Flags and Conditional Jumps
The processor status flags and conditional jump logic is the most complex part of the NQSAP computer. It consumes a large number of the available microcode ROM outputs.
The flags and conditional jump design has the following features:
- Four flags that match the behavior of the 6502’s Carry, Zero, oVerflow, and Negative flags
- Hardware-controlled conditional jump instructions require no ROM address lines
- An instruction’s microcode can alter any or all of the flags independently
- Flags can be read or written to the bus, allowing save and restore of the processor status
Differences from SAP-1
The Ben Eater SAP-1 supports two flags, Zero and Carry, using a single 74HCT173 register to store the values. This means that any instruction that alters flags needs to provide a value for both flags. The conditional jump logic of SAP-1 design is implemented in microcode by wiring the status flag register outputs to address lines of the microcode ROMs.
The NQSAP design addresses the following SAP-1 limitations:
- Flags cannot be set independently
- Limited number of ROM address lines available to expand to more flags
- Changing flag values causes the control ROM outputs to briefly glitch to unknown values
Hardware overview
The left side of the schematic contains logic to calculate values input to the flags based on the ALU and other sources. The 74HCT157 selector in the center allows the flags to be loaded from the calculation hardware or loaded from the value on the bus. The flag values are stored in the pair of 74HCT74 flip flops in the center of the drawing. On the right side of the schematic, the outputs of the flags go to a 74HCT245 that allows them to be placed on the bus. The outputs also go to a 74HCT151 8-to-1 selector that controls the conditional jump.
The NQSAP-PCB data bus is used as an input for flag calculations on the left side of the drawing, a direct input to the flag registers in the center, and an output source for the flags on the right.

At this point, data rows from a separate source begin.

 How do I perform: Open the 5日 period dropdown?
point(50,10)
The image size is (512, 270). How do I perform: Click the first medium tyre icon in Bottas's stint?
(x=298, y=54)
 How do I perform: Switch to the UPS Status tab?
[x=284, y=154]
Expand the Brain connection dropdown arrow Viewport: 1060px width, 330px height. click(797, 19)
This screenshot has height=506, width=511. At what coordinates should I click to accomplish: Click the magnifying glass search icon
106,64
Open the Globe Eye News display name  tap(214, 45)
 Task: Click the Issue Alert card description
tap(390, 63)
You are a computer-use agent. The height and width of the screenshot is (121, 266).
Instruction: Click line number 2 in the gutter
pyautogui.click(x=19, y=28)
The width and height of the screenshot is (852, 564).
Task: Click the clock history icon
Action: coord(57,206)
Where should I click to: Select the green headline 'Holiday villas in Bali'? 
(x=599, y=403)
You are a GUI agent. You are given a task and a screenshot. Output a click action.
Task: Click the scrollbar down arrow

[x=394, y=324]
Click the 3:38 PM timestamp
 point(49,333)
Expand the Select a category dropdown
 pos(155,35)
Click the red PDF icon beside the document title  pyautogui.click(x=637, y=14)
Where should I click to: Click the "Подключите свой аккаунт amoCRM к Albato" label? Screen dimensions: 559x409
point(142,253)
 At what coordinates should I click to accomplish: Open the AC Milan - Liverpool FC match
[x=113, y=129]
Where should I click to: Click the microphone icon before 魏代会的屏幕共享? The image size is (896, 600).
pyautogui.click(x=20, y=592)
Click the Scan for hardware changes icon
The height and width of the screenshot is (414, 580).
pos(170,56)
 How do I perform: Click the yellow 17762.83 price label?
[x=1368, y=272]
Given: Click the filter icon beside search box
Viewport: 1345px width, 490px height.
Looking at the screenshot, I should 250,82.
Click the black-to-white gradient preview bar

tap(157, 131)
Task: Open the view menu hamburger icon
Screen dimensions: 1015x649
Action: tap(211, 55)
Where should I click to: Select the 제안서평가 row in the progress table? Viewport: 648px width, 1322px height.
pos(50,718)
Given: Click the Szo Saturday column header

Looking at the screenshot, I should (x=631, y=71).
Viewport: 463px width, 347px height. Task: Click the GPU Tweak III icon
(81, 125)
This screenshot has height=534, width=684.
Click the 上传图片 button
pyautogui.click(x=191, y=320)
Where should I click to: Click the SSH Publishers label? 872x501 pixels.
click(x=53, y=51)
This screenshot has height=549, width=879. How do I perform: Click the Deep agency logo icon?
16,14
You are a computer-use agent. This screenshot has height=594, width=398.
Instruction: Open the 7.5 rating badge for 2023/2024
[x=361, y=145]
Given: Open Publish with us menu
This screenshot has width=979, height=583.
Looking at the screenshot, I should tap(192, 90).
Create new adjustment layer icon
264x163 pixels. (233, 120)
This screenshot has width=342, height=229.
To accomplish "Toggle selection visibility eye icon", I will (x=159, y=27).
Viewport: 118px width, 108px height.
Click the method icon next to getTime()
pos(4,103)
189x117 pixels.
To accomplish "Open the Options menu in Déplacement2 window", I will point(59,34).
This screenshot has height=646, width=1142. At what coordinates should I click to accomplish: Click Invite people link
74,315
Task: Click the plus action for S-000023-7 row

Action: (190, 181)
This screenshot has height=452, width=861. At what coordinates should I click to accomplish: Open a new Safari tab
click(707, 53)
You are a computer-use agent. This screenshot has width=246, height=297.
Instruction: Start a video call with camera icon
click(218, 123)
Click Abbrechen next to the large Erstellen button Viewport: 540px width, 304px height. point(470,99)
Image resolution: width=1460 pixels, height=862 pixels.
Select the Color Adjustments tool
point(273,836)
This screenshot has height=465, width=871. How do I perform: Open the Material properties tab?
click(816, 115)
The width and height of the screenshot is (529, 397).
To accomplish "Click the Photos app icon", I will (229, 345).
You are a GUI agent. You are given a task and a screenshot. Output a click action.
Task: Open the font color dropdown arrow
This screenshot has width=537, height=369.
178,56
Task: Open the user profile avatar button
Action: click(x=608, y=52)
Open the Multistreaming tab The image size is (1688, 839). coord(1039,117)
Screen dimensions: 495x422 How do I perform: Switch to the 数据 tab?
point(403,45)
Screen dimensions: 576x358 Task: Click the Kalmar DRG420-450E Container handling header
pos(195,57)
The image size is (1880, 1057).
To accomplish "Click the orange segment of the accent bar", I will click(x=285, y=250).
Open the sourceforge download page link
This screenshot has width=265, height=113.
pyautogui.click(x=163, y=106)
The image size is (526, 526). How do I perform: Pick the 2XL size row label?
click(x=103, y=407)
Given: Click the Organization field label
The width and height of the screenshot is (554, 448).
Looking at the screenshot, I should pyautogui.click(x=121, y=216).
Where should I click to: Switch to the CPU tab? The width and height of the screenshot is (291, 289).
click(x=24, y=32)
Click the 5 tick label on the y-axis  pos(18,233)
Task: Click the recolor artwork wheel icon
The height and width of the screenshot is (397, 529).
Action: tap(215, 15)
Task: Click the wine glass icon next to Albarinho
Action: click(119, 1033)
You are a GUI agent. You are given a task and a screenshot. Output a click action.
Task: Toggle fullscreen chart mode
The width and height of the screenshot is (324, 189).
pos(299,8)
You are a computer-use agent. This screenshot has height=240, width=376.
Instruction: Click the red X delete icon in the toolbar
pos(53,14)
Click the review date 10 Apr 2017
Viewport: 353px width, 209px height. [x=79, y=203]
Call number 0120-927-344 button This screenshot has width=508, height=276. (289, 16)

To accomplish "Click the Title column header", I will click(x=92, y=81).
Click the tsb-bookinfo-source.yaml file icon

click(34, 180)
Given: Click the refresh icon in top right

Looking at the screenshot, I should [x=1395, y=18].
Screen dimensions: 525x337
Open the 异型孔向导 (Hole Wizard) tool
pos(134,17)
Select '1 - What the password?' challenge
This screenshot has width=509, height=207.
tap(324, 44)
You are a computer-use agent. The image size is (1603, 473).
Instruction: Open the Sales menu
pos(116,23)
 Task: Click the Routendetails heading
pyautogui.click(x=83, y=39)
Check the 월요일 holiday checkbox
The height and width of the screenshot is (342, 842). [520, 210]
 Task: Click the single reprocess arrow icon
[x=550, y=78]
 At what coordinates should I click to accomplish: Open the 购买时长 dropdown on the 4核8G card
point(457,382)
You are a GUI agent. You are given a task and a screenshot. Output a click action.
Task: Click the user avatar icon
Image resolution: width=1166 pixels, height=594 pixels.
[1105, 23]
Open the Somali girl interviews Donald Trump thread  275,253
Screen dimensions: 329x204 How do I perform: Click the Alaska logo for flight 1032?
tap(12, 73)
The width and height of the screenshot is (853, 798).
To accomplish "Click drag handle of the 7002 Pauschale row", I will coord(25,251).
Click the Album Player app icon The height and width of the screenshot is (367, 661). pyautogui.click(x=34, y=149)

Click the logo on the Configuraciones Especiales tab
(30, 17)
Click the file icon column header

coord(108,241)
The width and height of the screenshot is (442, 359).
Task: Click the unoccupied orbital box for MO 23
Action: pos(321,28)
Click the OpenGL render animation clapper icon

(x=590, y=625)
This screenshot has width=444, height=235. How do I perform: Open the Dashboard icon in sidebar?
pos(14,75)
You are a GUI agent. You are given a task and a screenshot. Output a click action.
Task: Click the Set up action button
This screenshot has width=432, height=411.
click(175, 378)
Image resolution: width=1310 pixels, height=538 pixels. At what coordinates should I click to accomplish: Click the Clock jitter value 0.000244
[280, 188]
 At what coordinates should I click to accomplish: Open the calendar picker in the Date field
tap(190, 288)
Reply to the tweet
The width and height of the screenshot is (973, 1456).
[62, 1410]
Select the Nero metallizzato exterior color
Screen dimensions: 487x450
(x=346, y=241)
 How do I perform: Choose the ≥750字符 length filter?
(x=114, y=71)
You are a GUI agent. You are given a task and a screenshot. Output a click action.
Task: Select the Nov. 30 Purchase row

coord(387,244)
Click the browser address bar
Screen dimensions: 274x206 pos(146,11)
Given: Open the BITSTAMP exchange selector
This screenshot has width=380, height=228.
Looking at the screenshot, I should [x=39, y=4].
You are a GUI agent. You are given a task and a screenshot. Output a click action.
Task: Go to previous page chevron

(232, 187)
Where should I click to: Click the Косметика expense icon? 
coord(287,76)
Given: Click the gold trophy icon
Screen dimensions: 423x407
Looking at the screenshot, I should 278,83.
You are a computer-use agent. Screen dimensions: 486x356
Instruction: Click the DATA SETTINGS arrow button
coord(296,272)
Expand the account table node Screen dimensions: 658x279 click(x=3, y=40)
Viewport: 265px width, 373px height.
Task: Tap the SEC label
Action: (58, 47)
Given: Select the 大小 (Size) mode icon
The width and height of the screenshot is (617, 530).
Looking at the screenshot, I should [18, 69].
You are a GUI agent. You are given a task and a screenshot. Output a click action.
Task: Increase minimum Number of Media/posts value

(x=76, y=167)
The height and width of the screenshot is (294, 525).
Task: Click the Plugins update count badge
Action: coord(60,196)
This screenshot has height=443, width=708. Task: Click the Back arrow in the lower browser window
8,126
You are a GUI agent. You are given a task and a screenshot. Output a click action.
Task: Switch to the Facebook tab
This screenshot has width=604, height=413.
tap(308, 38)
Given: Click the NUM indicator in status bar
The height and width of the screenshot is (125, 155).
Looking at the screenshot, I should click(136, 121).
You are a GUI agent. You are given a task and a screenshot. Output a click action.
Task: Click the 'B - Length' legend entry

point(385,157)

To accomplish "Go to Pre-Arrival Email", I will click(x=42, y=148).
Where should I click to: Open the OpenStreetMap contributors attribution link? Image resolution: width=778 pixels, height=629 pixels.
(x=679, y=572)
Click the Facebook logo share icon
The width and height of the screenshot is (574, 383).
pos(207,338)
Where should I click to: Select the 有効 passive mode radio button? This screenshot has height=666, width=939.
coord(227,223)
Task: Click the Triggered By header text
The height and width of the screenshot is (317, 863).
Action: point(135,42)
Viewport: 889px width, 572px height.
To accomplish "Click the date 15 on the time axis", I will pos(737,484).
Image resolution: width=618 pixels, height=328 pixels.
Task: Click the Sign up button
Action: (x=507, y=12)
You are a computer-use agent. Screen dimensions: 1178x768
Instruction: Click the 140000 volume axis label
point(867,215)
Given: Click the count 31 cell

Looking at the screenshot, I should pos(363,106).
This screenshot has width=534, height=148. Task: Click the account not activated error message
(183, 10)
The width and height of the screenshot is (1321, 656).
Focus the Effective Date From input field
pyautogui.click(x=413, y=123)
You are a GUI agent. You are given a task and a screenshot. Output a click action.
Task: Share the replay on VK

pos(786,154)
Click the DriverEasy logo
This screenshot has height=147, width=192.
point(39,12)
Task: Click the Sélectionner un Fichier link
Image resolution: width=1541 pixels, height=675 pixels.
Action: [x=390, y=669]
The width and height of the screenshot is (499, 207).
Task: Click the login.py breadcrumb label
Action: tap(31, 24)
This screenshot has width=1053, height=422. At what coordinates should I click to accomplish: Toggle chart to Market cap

The star of this design is the 74HCT151 8-to-1 selector. It is used to replace conditional logic for the Carry and oVerflow flag calculations and also to select a flag source for the conditional jump.
Flag registers
Each of the four flags is stored in its own D flip flop rather than a single register chip for all flags. This is implemented as a pair of 74HCT74 dual D flip flops. Each flag has its own Flag Load (FC,FZ,FV,FN) signal from the Control ROMs that is ANDed with the master clock (CLK) to load new data into a flag register. This allows selective updating of only the flags that are appropriate for each instruction. For example, the Add with Carry (ADC) instruction sets all four flags, but the Increment Memory (INC) sets only the Zero and Negative flags.
The outputs of the flag registers go to the conditional jump circuit and also to a 74HCT245 8-bit transceiver that is connected to the bus. This allows the all of the flag bits to be read as a single byte of processor status on the bus. This capability is used by the Push Processor Status (PSP) instruction to save flag values to memory.
The inputs to the flag registers are connected to a 74HCT157 quad 2-to-1 selector. This selects from either the bus or the individual flag calculation hardware as the source when loading new values into the flags. The Pull Processor Status (PLP) instruction uses the bus read capability to restore previously saved values of the flags.
Setting and clearing
The Reset inputs of the flag registers are tied to the master reset (RST) signal so that the flags are all cleared at reset. The Set inputs are not used.
The CLC, CLV, and SEC instructions clear or set individual flags. This requires no additional hardware or ROM control signals. The NQSAP’s ALU has modes that will output all-ones or all-zeros to the bus, regardless of the ALU inputs. The flag registers can be loaded from the bus, so putting zeroes on the bus and then selectively loading individual flags allows instructions to clear flags. Similarly, flags are set using the ALU all-ones and loading from the bus.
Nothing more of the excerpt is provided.